Offenders to receive improved employment training

Prison education and training are to be improved in order to help offenders into jobs when they leave prison, the government has announced.

The plans are outlined in a new Green Paper, and they focus on improving the skills of offenders, working in partnership with employers and those who provide high-quality training.

The main proposals include a stronger focus on jobs, with more relevant skills training, designed by and responding to employers’ needs; a new ‘contract’ for offenders, with incentives for participation; and a ‘campus’ model for offenders to ensure continuity of education from prisons into the community.

According to Home Office figures, released prisoners are more likely to continue to offend than they are to be rehabilitated, with up to one in five crimes committed by ex-prisoners.

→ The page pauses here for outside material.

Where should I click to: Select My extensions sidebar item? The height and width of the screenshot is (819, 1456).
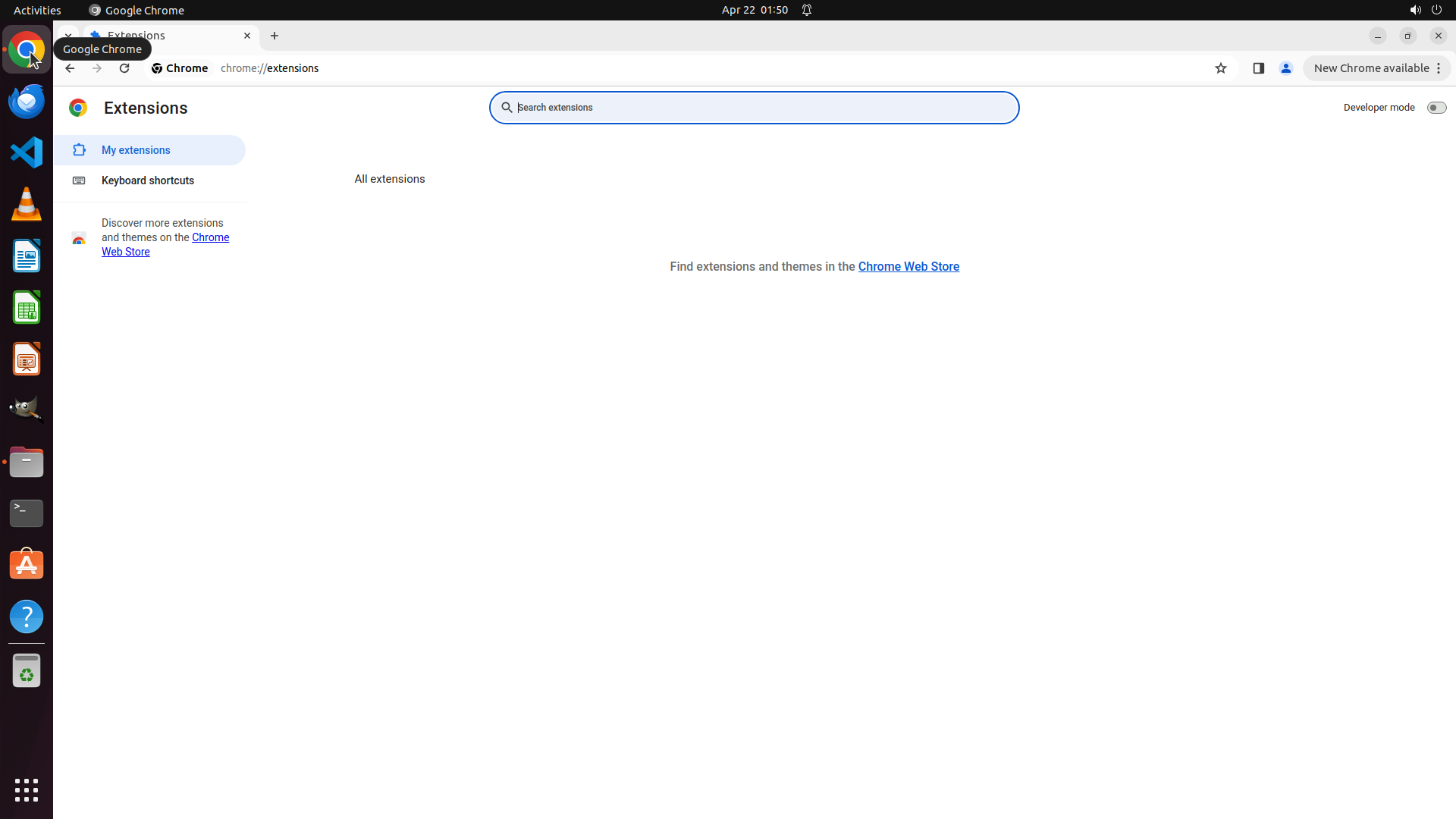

Education and Skills Secretary Ruth Kelly said: "Half of all prisoners have no qualifications at all and more than a third have reading skills below the level of those expected of an 11 year old. Two thirds were unemployed before prison and many have no prospect of finding jobs when they are released.

"There has been a great deal of progress in the provision of offender training and education in recent years, with increased investment and improved basic skills training for offenders in the community. Since 2001 qualifications in literacy, language and numeracy have more than doubled. And last year, more than 41,000 offenders leaving prison went directly into employment, training or education.

"But we must do more. We need to be providing opportunities for education and training, which lead to skills and qualifications that are meaningful for employers and lead to real jobs. We know from evidence from a range of existing employer-led training and employment schemes, that when ex-offenders are given the right training and opportunities for sustained and satisfying employment they can be turned away from crime."

Today’s Green Paper has been published ahead if the government’s five-year strategy for reducing re-offending and protecting the public, which will be published in the New Year.